• Exercise description: Rewrite the entries from the start through the line containing "pos(761,413)", inclusive, replacing "Image resolution" with "Screen size" and leaving everything else unchanged.

• Input rows:
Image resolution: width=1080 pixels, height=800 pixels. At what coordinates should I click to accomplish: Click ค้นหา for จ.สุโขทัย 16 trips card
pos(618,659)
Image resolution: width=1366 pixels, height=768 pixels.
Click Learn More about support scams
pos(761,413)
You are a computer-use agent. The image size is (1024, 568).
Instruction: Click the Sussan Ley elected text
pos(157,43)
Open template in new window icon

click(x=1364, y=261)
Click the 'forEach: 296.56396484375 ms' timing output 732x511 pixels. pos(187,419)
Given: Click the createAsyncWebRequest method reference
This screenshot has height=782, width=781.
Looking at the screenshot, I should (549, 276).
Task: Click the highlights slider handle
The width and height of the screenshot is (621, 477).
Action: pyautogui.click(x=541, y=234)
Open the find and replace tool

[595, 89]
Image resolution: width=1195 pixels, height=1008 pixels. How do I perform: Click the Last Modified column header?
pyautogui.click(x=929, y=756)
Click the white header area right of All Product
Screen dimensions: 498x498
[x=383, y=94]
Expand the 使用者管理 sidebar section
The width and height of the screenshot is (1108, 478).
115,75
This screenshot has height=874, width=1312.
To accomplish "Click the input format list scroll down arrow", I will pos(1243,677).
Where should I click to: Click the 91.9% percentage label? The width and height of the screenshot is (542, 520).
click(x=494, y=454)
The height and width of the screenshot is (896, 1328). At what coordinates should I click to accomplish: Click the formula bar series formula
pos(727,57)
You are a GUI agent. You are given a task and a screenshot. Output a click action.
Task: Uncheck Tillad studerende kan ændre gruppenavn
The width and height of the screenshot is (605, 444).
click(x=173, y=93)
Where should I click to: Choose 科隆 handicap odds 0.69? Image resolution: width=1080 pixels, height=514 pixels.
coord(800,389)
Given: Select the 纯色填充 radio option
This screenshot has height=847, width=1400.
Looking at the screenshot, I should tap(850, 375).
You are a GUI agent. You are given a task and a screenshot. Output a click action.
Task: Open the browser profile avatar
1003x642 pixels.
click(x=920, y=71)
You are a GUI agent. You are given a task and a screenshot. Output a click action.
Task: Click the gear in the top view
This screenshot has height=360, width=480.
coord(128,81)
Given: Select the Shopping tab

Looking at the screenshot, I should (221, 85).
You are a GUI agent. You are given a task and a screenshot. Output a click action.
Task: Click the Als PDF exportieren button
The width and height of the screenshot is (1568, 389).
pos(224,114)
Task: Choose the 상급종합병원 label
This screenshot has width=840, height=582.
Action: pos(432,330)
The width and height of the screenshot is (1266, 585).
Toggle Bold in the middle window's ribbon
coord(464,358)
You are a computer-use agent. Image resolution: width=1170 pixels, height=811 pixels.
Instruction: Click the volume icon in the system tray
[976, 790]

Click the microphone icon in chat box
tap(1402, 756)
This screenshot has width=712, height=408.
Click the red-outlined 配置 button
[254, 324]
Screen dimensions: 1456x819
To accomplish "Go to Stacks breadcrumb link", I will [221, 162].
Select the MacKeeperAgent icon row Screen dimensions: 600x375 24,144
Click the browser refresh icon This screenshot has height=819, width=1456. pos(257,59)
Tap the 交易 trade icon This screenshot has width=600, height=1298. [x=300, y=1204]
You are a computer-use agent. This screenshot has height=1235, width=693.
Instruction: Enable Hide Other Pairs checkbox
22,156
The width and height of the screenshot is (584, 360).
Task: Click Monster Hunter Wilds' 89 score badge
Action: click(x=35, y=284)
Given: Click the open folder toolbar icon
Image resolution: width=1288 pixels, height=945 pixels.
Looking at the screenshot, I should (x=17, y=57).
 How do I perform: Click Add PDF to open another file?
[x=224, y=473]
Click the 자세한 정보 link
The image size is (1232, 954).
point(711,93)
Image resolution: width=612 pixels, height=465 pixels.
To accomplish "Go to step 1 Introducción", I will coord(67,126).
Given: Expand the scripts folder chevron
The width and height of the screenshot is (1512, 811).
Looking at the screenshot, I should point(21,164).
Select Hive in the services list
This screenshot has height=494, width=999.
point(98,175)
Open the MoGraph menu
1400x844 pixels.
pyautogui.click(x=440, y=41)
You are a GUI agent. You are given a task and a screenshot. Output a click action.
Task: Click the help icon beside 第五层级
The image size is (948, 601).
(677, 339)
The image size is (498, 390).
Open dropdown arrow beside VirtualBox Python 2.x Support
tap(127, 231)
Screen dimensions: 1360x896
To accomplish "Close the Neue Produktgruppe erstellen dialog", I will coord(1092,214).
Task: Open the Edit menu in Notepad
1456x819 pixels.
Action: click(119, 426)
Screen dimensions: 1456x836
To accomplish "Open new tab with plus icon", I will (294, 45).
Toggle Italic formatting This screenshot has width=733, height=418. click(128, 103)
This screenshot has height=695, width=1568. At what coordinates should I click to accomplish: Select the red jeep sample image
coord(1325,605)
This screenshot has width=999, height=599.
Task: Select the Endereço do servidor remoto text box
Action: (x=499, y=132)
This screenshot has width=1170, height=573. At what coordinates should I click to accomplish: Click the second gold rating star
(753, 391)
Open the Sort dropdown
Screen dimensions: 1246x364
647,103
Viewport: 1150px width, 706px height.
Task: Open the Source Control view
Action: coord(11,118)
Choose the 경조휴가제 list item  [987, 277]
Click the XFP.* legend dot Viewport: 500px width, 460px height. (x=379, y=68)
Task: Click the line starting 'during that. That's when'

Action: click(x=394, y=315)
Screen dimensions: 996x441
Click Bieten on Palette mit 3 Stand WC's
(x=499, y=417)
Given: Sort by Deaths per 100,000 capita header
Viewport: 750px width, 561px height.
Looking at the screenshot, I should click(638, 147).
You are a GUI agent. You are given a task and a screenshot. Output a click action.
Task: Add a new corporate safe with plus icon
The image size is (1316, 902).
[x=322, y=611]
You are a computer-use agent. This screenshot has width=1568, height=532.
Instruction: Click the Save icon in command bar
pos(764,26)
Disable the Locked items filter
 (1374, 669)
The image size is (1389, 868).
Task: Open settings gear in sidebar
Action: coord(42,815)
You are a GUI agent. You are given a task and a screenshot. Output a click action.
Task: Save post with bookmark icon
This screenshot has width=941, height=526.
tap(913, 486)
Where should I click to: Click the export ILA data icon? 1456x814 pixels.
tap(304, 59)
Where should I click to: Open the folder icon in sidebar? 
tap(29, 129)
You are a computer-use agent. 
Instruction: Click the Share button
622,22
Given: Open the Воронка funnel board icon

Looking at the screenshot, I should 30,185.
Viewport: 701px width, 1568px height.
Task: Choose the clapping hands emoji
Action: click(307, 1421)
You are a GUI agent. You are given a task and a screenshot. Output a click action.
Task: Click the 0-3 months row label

• Solution for this exercise:
Screen size: width=1080 pixels, height=800 pixels. At what coordinates should I click to accomplish: Click ค้นหา for จ.สุโขทัย 16 trips card
pos(618,659)
Screen size: width=1366 pixels, height=768 pixels.
Click Learn More about support scams
pos(761,413)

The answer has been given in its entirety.